Summary of Severe Winds in Parts of Ishpeming on Monday Morning

On Sunday night into Monday morning, a cluster of strong to severe thunderstorms moved across north central Upper Michigan. These storms became particularly intense near and over parts of Ishpeming, where many trees were uprooted or snapped. A storm survey was conducted by the National Weather Service to determine impacts and wind speeds from the storm. It was determined that some isolated areas saw 60-70 mph winds, while most other areas of Marquette County were hit with 45-60 mph winds.

 

Below are radar images taken from our radar in Negaunee Township. You can see that the storms were stronger when looking at the image on the left, which is reflectivity, and comparing that with the image on the right of doppler winds (green is air moving toward the radar, or the black down in the middle of the image, and red is air moving away from the radar).
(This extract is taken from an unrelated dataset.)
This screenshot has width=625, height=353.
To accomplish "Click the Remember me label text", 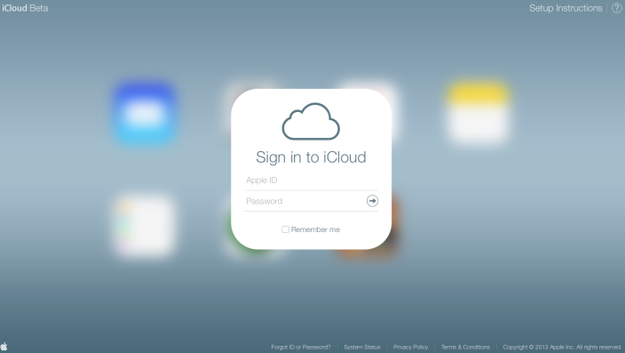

The heavy rain in the thunderstorms helped force some of that faster moving air aloft to the ground, which caused widespread strong winds and isolated pockets of severe winds across Marquette County.

 

 

 

One of the harder hit areas was around the Wawonowin Golf Course 5 miles west of Ishpeming and just south of M28. At the golf course, 43 trees were uprooted or snapped, some of which were healthy softwood trees around 2 feet in diameter. This is the primary area surveyed that had 60-70 mph winds and where the most tree damage was observed. Just up the road from the golf course was a mobile home park along M28 that saw slightly weaker winds but still saw a few trees fall, some on houses and vehicles. Below are pictures from these areas:

 

  

 

 

 

  

 

The final location surveyed today was south southwest of Ishpeming in the area of South Angaline, Salisbury and Terrace Streets, where a few trees and tree branches were uprooted or snapped. At this location, a tree branch fell on a car, causing damage to the rear of the vehicle. Winds are thought to have been 50-60 mph at this location. See pictures below:

 

 

 

 We at the National Weather Service wish to thank those who provided us with critical information during and after the storm.